How Can I Study Conservation Science?

Find out about degree options in conservation science, as well as specialization options in this field. Learn about commonly offered classes at the undergraduate and graduate levels, along with career options in conservation science. Schools offering Natural Resources & Conservation degrees can also be found in these popular choices.

What Programs Are Available in Conservation Science?

Bachelor's degree, master's degree and graduate certificate programs are available in conservation science. Some programs go by the titling of ecology and conservation biology, environmental science or another similar term. Conservation science considers the modern state of environments, including human impact, animal interaction and sustainability. When majoring in this field, you evaluate species extinction, environmental protection and landscape restoration. These programs prepare you for professional roles in which you'd protect endangered species of plants and animals.

Degree OptionsBachelor's degree, master's degree, graduate certificate
Undergraduate CoursesEcology, biology, conservation, habitat assessment, natural resource sustainability
Graduate CoursesResearch, history of the environment, environmental law, environmental sociology, natural resource management
Career Options conservation biologist, ecologist, conservation planner, botanist, environmental consultant

What Will I Learn in an Undergraduate Program?

This program's curriculum is heavy with organismal sciences, such as botany, herpetology, zoology, ecology, geology, ornithology and biology. Along with sciences, you study public policy, conservation, management, law, leadership and organizational communications.

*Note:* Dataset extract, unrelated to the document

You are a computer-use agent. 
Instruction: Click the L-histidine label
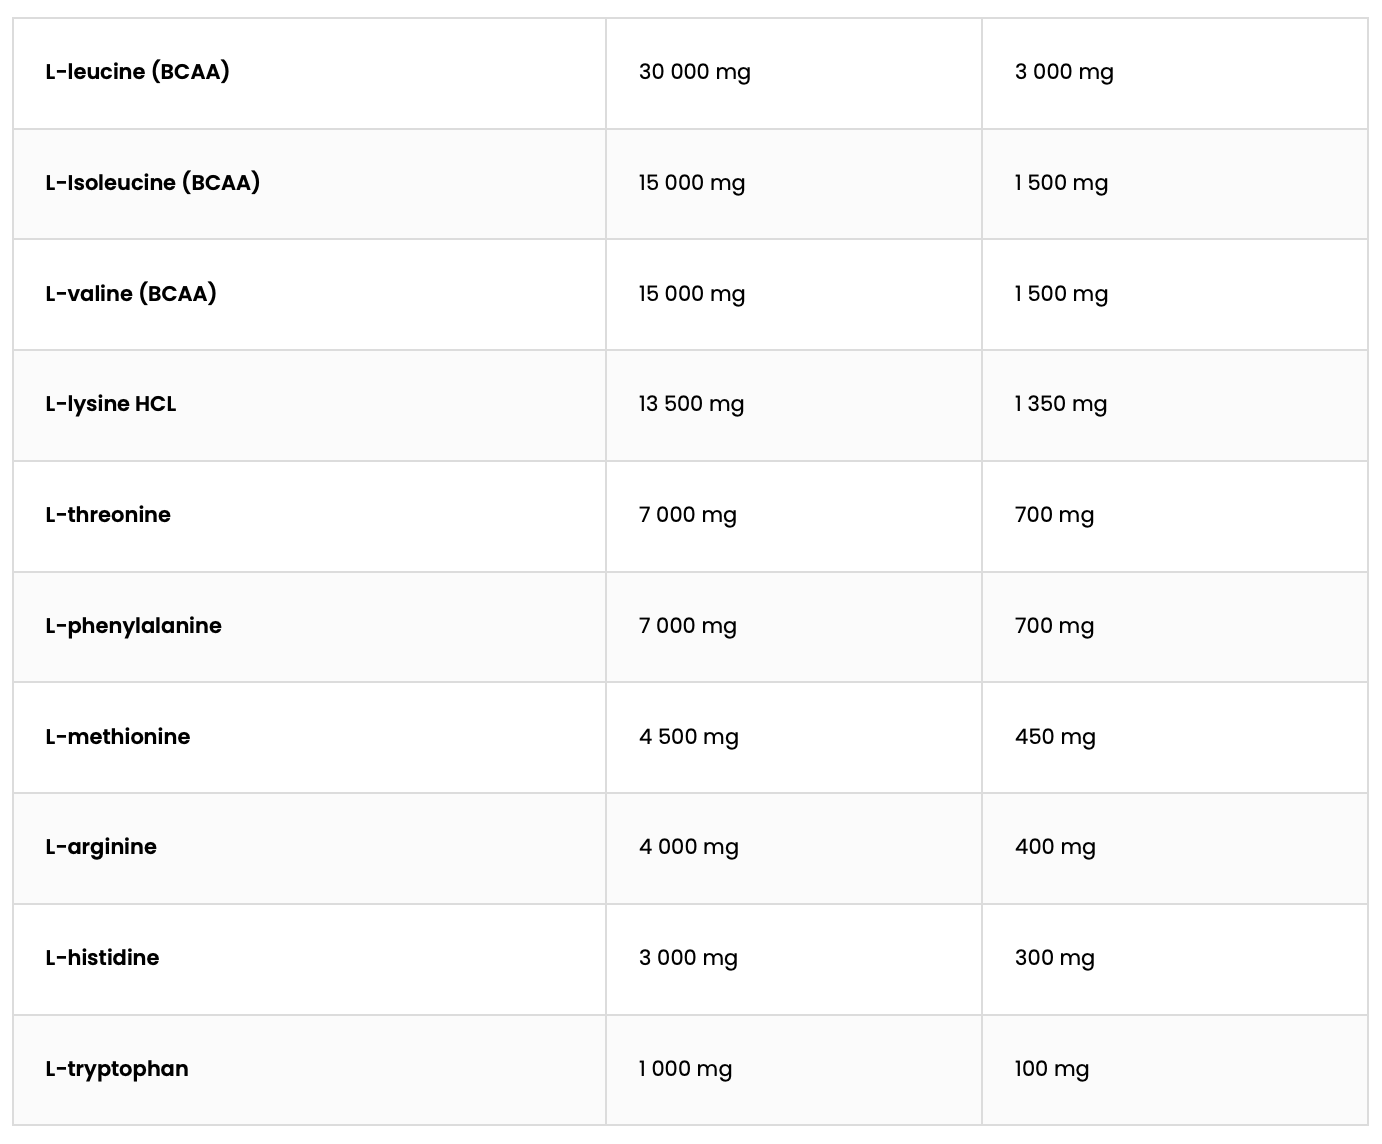pyautogui.click(x=102, y=958)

Some of the other topics covered in your program include paleontology, wilderness monitoring, political communication, environmental philosophy, natural resource sustainability, habitat assessment, conservation biology, statistics and population dynamics. You'll also learn about ecologies and ecosystems, such as wetland, riparian, forest and rangeland.

After completing a program, you can begin working with government or private organizations in the conservation of wetlands, animals and the environment. You can also work with anti-eco-terrorism groups.

What Will I Learn in a Graduate Program?

A graduate program addresses many of the same scientific concepts that an undergraduate program does, but it also gives you the opportunity to hone your research skills. Research skills are vital to the development of new conservation programs and the implementation of new plans and policies. Many master's degree programs combine ecology and conflict resolution while focusing on the history of the environment, environmental law, environmental sociology and natural resource management. A program at the graduate level can lead you into a career in the fields of biosciences, civil engineering, veterinary care and the geosciences.

What Careers Can I Consider with This Degree?

You can work as a conservation biologist, ecologist, conservation planner, botanist, environmental consultant, federal government agent or limnologist (a scientist who studies freshwater lakes and ponds). Some of the tasks you may come across during your career include restoring degraded ecosystems, working on public policies involving the environment, developing conservation proposals, testing ecosystems for poisons and controlling parasites. Along with careers with independent agencies and farms, you can consider working for any number of animal, plant, environment or conservation not-for-profit organizations in your community.